So why does misuse of the word "evolve" pet peeve me? I love words, but more than words I cherish concepts and ideas. The more well thought out an idea the better, and one of the most elegant and dynamic ideas in human history is Charles Darwin's Theory of Evolution by Natural Selection. Not only does it explain the natural world, which I love, but it delivers me from the burden of judgement. I am not "better" than a shark. My species simply took longer to catch on. Life is all of apiece. Either all of it has value or none of it does. My brothers and sisters extend infinitely in all directions. This is not some crackpot idea. It is not theology. It is not a swamp into which my intellectual castles will ultimately fall. It is a well thought out explanation the delving into of which opens an infinite number of intellectual and spiritual doors. The theory of evolution is The Central Insight into Understanding the Natural World.

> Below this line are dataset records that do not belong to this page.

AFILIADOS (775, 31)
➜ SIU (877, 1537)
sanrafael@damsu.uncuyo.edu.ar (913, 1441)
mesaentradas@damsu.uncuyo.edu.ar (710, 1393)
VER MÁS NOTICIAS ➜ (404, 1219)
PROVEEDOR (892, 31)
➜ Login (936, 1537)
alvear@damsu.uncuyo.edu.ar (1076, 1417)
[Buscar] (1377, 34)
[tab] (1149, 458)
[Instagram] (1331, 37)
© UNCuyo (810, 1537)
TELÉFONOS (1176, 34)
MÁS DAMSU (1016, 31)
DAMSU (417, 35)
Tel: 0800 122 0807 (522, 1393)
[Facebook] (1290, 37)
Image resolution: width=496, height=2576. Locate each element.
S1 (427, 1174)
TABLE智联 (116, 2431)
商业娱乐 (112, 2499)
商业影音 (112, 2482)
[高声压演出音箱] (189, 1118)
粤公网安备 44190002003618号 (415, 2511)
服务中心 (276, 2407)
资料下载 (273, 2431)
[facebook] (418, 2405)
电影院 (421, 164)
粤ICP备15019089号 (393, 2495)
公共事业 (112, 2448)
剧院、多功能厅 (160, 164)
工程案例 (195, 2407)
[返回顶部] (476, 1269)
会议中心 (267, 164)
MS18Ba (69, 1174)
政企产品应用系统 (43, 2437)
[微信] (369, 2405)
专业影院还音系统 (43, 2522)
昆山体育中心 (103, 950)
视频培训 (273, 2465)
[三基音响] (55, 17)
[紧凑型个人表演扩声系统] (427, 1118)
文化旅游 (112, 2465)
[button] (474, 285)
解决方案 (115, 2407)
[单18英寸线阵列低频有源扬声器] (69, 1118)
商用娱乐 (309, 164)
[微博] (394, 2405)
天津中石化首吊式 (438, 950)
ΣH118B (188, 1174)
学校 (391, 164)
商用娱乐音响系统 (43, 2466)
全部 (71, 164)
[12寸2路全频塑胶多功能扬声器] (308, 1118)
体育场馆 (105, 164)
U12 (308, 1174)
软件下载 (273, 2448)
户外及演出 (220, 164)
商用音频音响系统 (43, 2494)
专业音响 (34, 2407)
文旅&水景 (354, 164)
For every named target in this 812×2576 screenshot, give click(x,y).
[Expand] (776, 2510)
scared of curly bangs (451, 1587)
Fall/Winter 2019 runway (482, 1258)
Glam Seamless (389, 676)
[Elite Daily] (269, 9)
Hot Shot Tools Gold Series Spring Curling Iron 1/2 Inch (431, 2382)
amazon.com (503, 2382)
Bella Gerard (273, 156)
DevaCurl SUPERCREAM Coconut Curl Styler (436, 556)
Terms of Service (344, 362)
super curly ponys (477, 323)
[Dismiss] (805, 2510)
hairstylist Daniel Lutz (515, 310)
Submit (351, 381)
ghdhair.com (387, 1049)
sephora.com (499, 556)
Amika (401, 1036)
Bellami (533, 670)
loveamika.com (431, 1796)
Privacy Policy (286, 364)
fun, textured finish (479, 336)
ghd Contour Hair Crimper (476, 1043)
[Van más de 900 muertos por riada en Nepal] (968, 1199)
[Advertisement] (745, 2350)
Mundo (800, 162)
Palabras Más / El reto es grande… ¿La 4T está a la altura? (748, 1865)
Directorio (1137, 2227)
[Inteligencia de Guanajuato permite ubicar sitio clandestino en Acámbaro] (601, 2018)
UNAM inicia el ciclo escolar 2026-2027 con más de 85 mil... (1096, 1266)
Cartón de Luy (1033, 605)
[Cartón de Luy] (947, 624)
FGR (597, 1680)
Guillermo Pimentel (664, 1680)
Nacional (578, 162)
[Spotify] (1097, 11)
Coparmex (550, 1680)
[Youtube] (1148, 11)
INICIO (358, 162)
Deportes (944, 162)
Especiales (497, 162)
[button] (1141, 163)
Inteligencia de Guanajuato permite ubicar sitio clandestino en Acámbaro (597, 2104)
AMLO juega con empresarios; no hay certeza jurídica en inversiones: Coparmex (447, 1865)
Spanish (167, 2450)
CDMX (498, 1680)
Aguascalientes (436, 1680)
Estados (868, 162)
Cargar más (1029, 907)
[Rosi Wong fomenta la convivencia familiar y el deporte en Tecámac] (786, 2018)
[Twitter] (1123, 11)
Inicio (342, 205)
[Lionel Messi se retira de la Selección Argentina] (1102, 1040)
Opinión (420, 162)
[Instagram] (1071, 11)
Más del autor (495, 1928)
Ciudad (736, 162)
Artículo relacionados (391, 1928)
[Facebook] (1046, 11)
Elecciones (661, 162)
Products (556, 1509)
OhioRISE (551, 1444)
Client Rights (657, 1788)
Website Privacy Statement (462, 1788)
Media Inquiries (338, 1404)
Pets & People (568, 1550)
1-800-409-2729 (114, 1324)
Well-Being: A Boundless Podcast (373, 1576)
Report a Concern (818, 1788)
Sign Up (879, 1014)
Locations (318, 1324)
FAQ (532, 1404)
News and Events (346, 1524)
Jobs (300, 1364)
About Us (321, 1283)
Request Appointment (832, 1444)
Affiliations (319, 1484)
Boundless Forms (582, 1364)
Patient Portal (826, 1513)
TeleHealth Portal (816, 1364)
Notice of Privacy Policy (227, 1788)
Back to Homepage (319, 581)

So the misuse of the word "evolve" is something I'll continue to drag around for awhile. And at least when the new agers use it, however wrongly, they're not being pejorative. That's left to religious fundamentalist everywhere, and Christian fundamentalists particularly. And their rejection of the theory of evolution in favor of the belief that whatever they do, Jesus is going to magically fix it if only they grunt and sweat hard enough at church on Sunday, will undoubtedly be the death of us all.

Except for the sharks. I imagine one way or another they'll survive. Chinese fishermen not withstanding, I have faith in sharks.